Chinese authorities seize $62 million in an alleged Ponzi scheme involving Filecoin miners
Chinese authorities have seized crypto assets worth 400 million yuan, or $62.5 million, as part of an investigation into an alleged Filecoin miner Ponzi scam.
Chinese authorities in the city of Xuzhou have detained 31 persons on suspicion of running Ponzi schemes. The suspects are connected to a Shanghai-based Filecoin miner manufacturer, IPFSUnion.
Local authorities confiscated crypto assets including ether, USDT, and FIL as part of the raid, Xinhua reported on Saturday.

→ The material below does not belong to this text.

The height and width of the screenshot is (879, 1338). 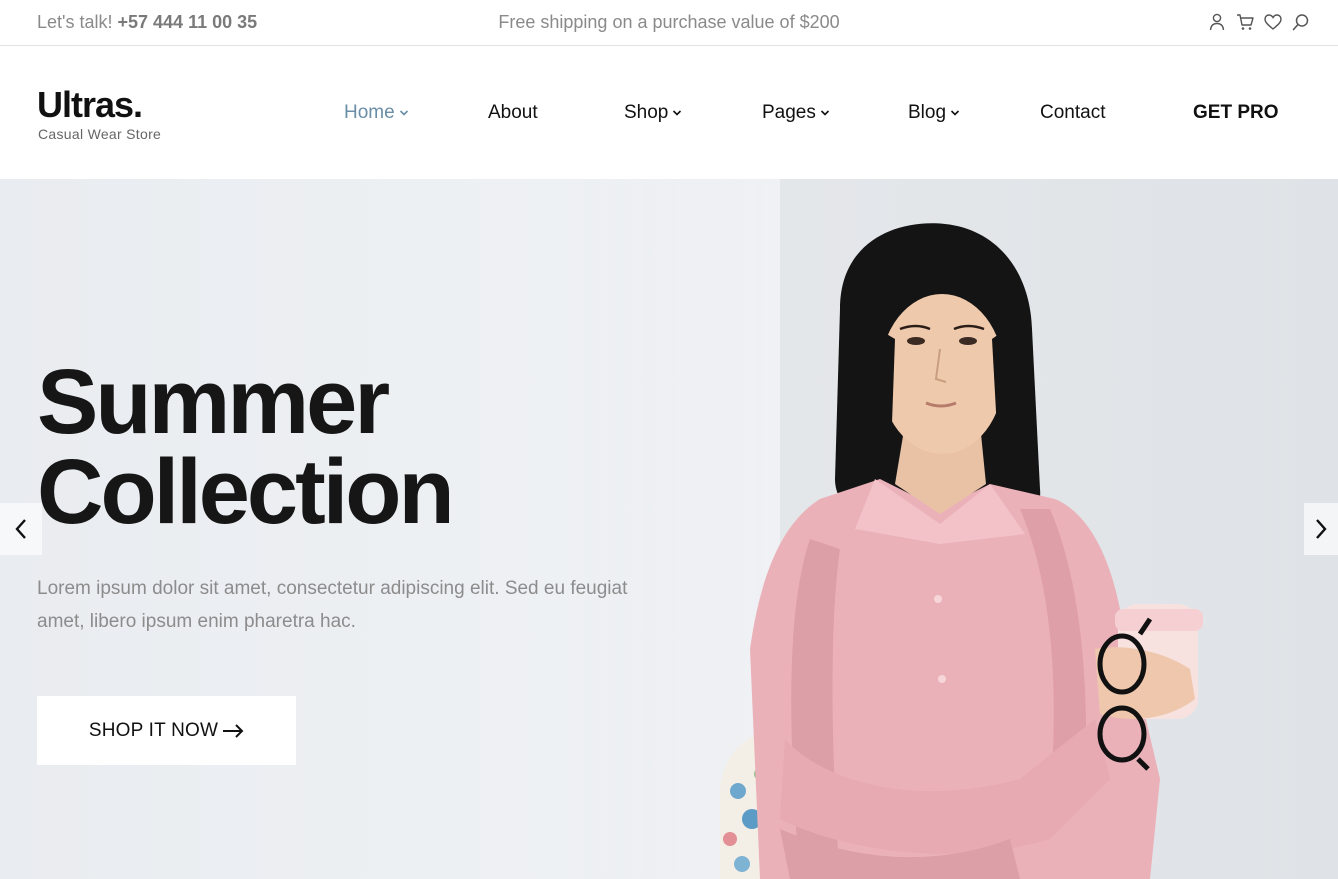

The article said that police officers detained the individuals in a number of locations, including Shanghai, Wuhan, and Shenzhen, but did not clarify whether they were all IPFSUnion workers or connected distributors.

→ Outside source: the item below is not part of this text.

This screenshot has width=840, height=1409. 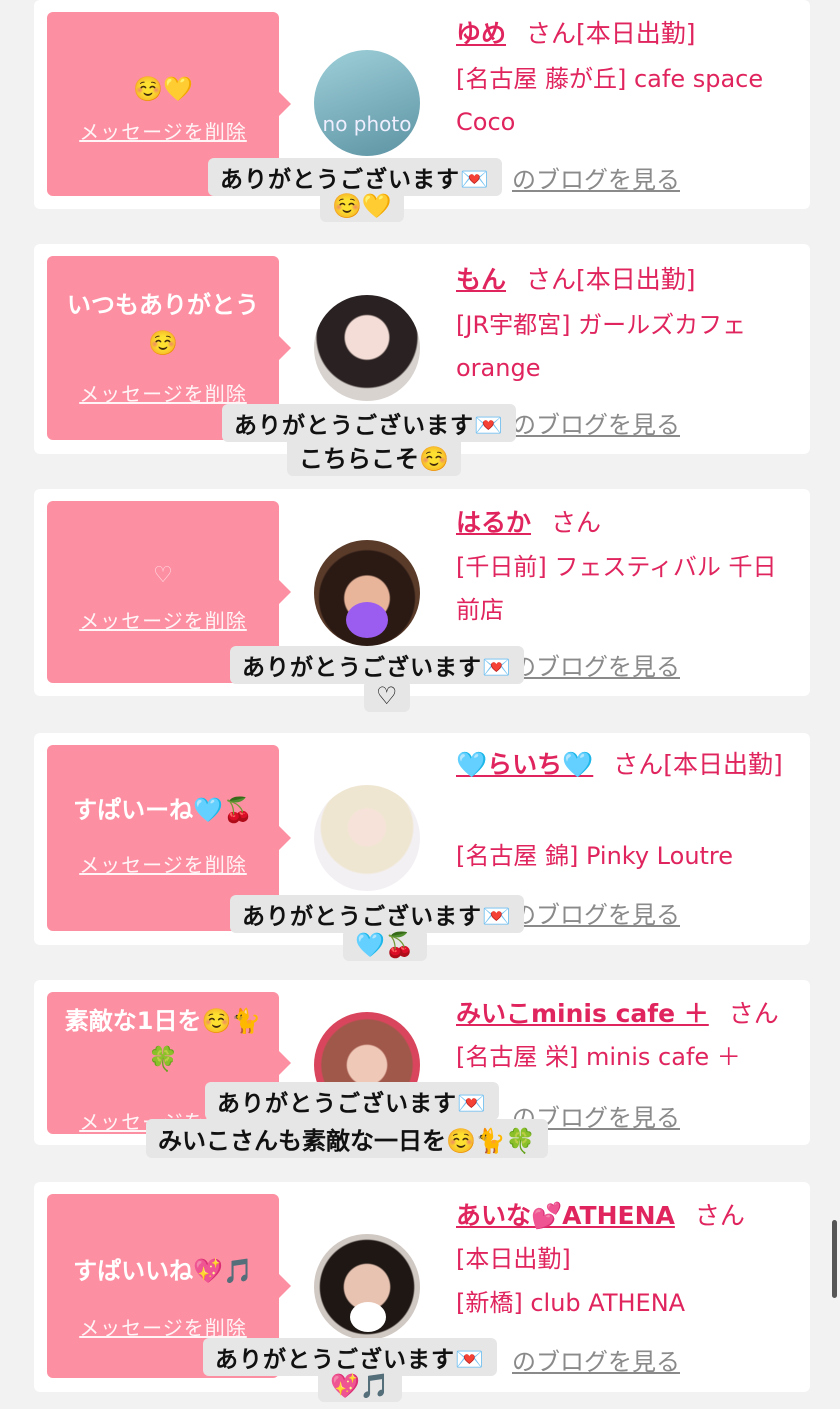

IPFSUnion stated in a statement to its customers and partners on Friday that the suspects in the case purchased its equipment using allegedly unlawful earnings and that it is supporting authorities with their investigation. As a result, the corporation has restricted the number of miners in data centers to the maximum permitted by the authorities and may only restart full storage capacity after the inquiry is complete.

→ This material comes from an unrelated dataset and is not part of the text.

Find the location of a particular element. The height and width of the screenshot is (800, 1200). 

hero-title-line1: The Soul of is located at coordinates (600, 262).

IPFSUnion is in the top ten Filecoin mining companies in terms of overall effective storage capacity and also offers miners and computing power directly to end-users or via distributors. It received financing from the Fuzhou government in China’s Jiangxi province early this year, as well as from Chinese crypto venture capital company Fenbushi Capital.
Additionally, it is unclear if IPFSUnion is being charged with participating directly in a Ponzi scheme or with intentionally permitting its distributors to oversell equipment that does not exist.
However, Ponzi schemes based on Filecoin miners have been somewhat prevalent in China since 2018, after Protocol Labs’ $200 million initial coins offering the previous year.
Prior to the launch of Filecoin’s test net and main net in 2020, the network’s architecture underwent many adjustments in terms of the hardware and software specs required to mine FIL, the network’s native cryptocurrency.
However, some Chinese firms and brokers took advantage of this knowledge gap to offer substandard or counterfeit Filecoin mining equipment to unsuspecting investors in China, promising high profits. In late 2018, Protocol Labs was forced to issue an anti-fraud statement to inform investors that it had no association with any mining equipment transactions.
Chinese media stated in March 2019 that one such self-claimed manufacturer reportedly defrauded hundreds of individuals out of $300 million through a multi-tier marketing operation for phony Filecoin miners.